El Gobierno nacional dio marcha atrás al cobro de la retención en la fuente del 1,5 % aplicada a los pagos realizados con tarjetas débito y crédito, al publicar un proyecto de decreto que modifica el tratamiento tributario de las transacciones electrónicas en el país. La medida pone fin a un gravamen vigente desde 2001 y que durante años fue cuestionado por su impacto en el comercio y el uso de medios de pago digitales.
Con esta decisión, el Ejecutivo también descartó gravar el sistema de pagos inmediatos Bre-B y otras plataformas electrónicas, una propuesta que había generado preocupación en distintos sectores económicos ante el riesgo de desincentivar la bancarización y la digitalización de la economía.

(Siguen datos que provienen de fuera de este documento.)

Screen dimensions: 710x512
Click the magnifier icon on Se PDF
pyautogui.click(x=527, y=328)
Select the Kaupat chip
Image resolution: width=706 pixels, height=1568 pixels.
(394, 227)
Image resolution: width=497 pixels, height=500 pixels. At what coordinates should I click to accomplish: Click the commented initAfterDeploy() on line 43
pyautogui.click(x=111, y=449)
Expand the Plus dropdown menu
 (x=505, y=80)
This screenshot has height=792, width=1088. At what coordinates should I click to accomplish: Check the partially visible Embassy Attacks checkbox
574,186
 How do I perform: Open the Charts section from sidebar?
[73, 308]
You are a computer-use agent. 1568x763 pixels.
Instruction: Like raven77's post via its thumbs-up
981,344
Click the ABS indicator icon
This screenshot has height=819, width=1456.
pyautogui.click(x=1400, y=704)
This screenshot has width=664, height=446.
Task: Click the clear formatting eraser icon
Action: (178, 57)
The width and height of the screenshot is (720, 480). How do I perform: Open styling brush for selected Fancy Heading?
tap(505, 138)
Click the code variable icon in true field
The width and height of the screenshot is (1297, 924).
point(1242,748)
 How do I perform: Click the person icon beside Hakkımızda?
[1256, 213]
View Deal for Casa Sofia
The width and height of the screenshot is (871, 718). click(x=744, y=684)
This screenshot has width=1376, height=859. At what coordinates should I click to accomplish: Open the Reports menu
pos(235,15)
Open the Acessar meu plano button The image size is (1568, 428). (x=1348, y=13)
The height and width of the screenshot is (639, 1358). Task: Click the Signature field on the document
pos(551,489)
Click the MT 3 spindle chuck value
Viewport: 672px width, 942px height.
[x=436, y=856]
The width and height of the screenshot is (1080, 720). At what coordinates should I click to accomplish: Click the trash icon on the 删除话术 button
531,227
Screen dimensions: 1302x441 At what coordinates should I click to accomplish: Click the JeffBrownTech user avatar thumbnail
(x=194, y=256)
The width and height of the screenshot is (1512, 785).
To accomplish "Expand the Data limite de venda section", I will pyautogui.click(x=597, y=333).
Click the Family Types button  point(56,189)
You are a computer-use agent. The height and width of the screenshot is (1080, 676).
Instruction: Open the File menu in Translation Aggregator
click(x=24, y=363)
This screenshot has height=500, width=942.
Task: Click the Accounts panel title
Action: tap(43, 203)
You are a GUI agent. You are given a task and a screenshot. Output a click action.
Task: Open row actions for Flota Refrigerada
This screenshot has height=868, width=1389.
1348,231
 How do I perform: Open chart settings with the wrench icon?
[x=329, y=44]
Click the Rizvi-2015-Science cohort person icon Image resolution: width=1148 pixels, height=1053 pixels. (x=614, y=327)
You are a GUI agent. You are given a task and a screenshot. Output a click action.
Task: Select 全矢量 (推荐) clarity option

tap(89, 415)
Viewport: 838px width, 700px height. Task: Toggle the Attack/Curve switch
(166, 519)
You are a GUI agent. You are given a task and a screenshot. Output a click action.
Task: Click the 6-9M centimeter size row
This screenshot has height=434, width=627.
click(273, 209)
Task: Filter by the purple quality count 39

El proyecto, elaborado por la Dirección de Impuestos y Aduanas Nacionales (DIAN), modifica el artículo 1.3.2.1.8 del Decreto 1625 de 2016 y elimina una norma duplicada que regulaba el mismo tema, como parte de un ajuste normativo que busca simplificar el régimen tributario asociado a las transacciones electrónicas.
De aprobarse el decreto, la eliminación de la retención comenzaría a regir desde el 1 de marzo de 2026, luego de un periodo de adaptación para los sistemas financieros, lo que podría marcar un nuevo impulso al uso de pagos digitales en Colombia.